Friday, May 21, 2010: 5:10 PM
Grand Ballroom E Level 5 (Philadelphia Marriott Downtown)
4:45 PM
A. Pickles
,
Health Methodology Research Group, University of Manchester, Manchester, United Kingdom
J. Green
,
Child and Adolescent Psychiatry, The University of Manchester, Manchester, United Kingdom
H. McConachie
,
Institute of Health and Society, The University of Newcastle, United Kingdom
T. Charman
,
Centre for Research in Autism and Education, Institute of Education, University of London, London, United Kingdom
C. R. Aldred
,
Psychiatry Research, University of Manchester, Manchester, United Kingdom
T. PACT Consortium
,
Psychiatry Research, University of Manchester, Manchester, United Kingdom
Background:
Properly conducted therapeutic trials should be a rich source of information on how change in interaction, behaviour and functioning can be brought about. The careful design that is required for rigorous evaluation can also provide a unique opportunity for a detailed decomposition of how change diffuses through the interactional environment and to do this in a way that may be causally meaningful. Such analyses will be key to learning not just what interactions are sensitive therapeutic targets but also where transmission of effect is blocked or dissipates. Such knowledge acquisition is essential to the process of revision, refinement and enhancement of therapies that should be the aim of our therapeutic research. However, for us to be able to use trials in this way requires that we elaborate in parallel both our designs and our analysis of findings. Objectives: We describe recent methodological concerns and advances that properly exploit randomisation even while examining relationships among post-randomisation measures and then consider some of the implications these have for measurement protocols and design.

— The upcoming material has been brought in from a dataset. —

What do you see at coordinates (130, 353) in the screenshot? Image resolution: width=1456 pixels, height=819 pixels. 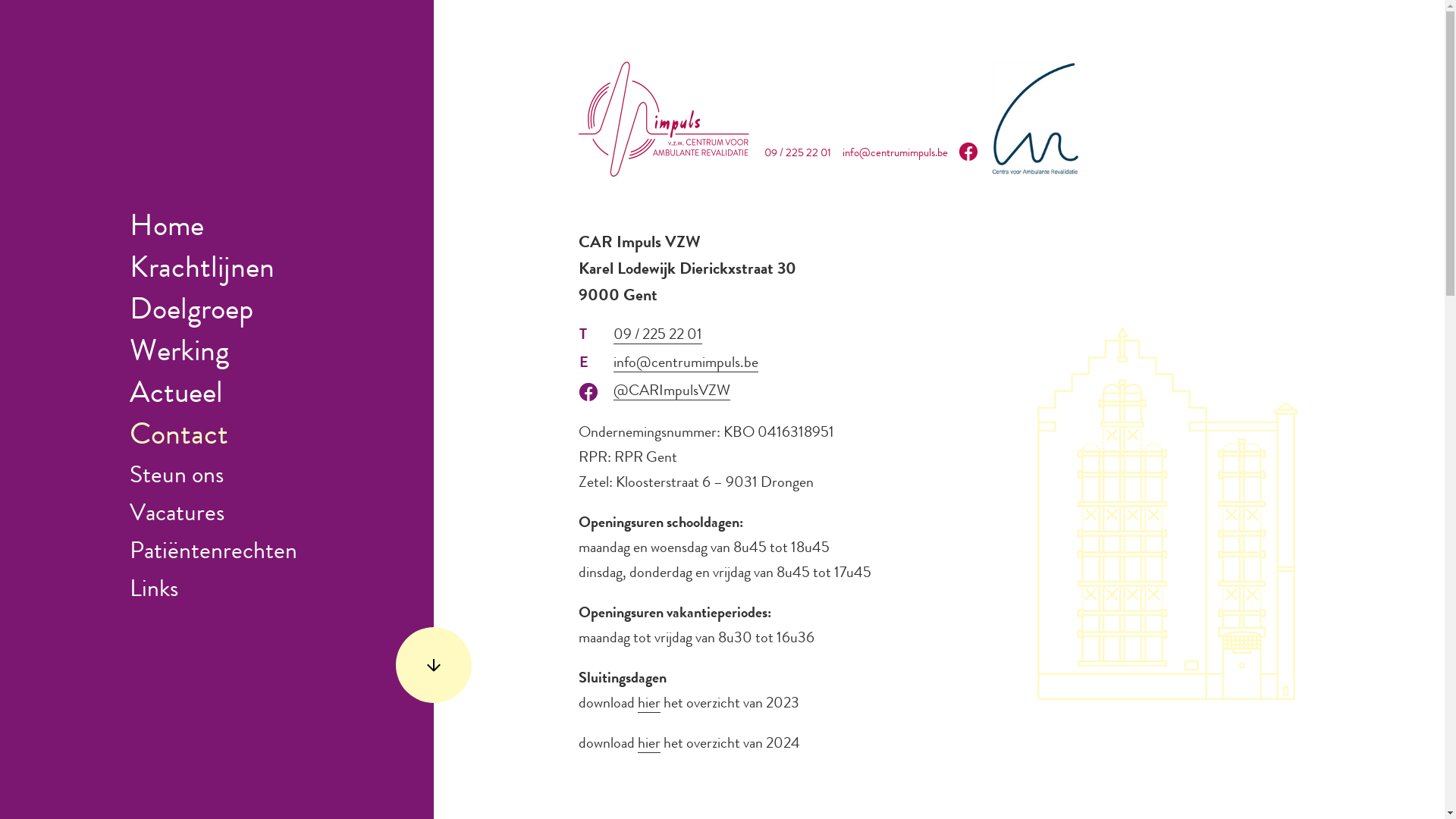 I see `'Werking'` at bounding box center [130, 353].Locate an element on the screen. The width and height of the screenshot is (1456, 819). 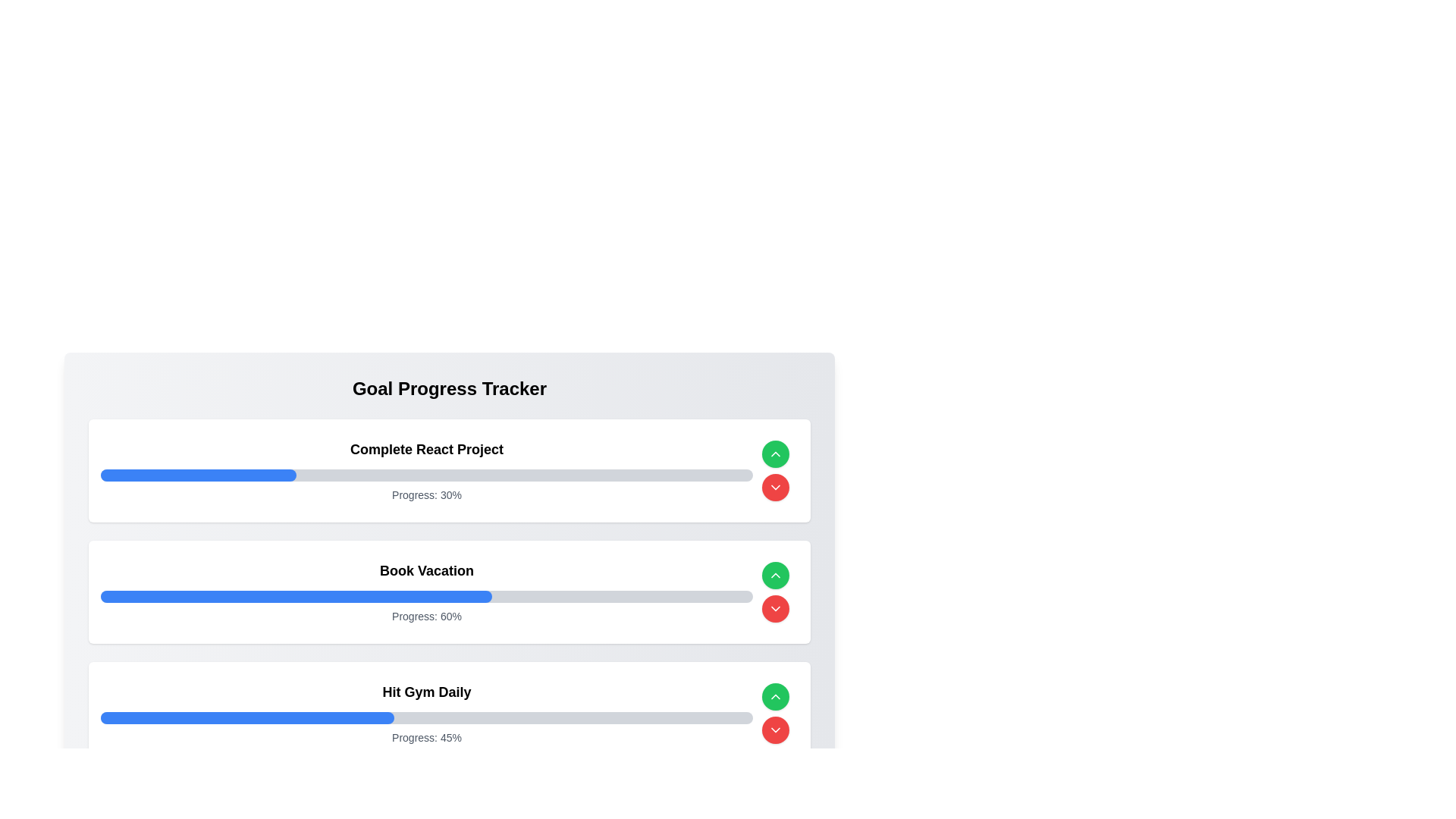
the red button with a downward-pointing chevron icon located in the bottom-right corner of the 'Hit Gym Daily' card is located at coordinates (775, 714).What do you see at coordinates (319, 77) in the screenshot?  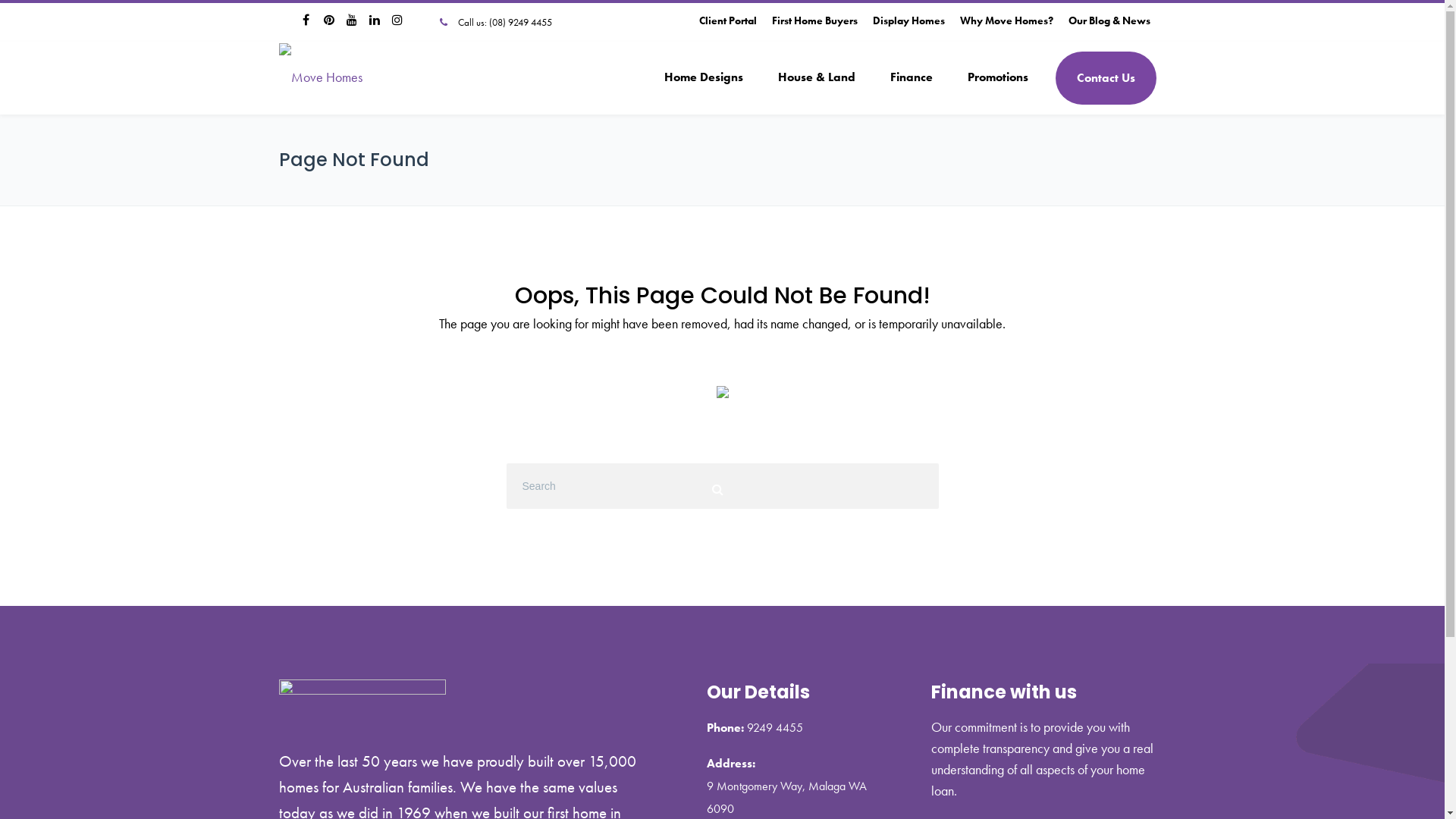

Methods: Using the Pre-School Autism Communication Trial (PACT) as an illustrative vehicle we describe the combination of trajectory models that characterise the joint development of parent and child interaction during progress of the trial and counterfactual thinking that helps characterise the impact of treatment in a way that continues to exploit randomisation. We consider how these models can be extended to consider the transmission or disattenuation of effects to final outcome, and the appropriate ways in which we should assess the extent to which effects are transmitted along/mediated in the hypothesized manner. In so doing we highlight some of the implicit but implausible assumptions commonly made in the analysis of mediation.
Results: Trial data is complete but due to a pre-publication embargo on the study findings we are unable to summarise the empirical findings in this abstract. However all data and analysis will be available for presentation at the IMFAR meeting.
Conclusions: Treatment trials can and should be viewed and designed both as tests of proposed treatments and as research tools with which to explore and refine the therapeutic pathway.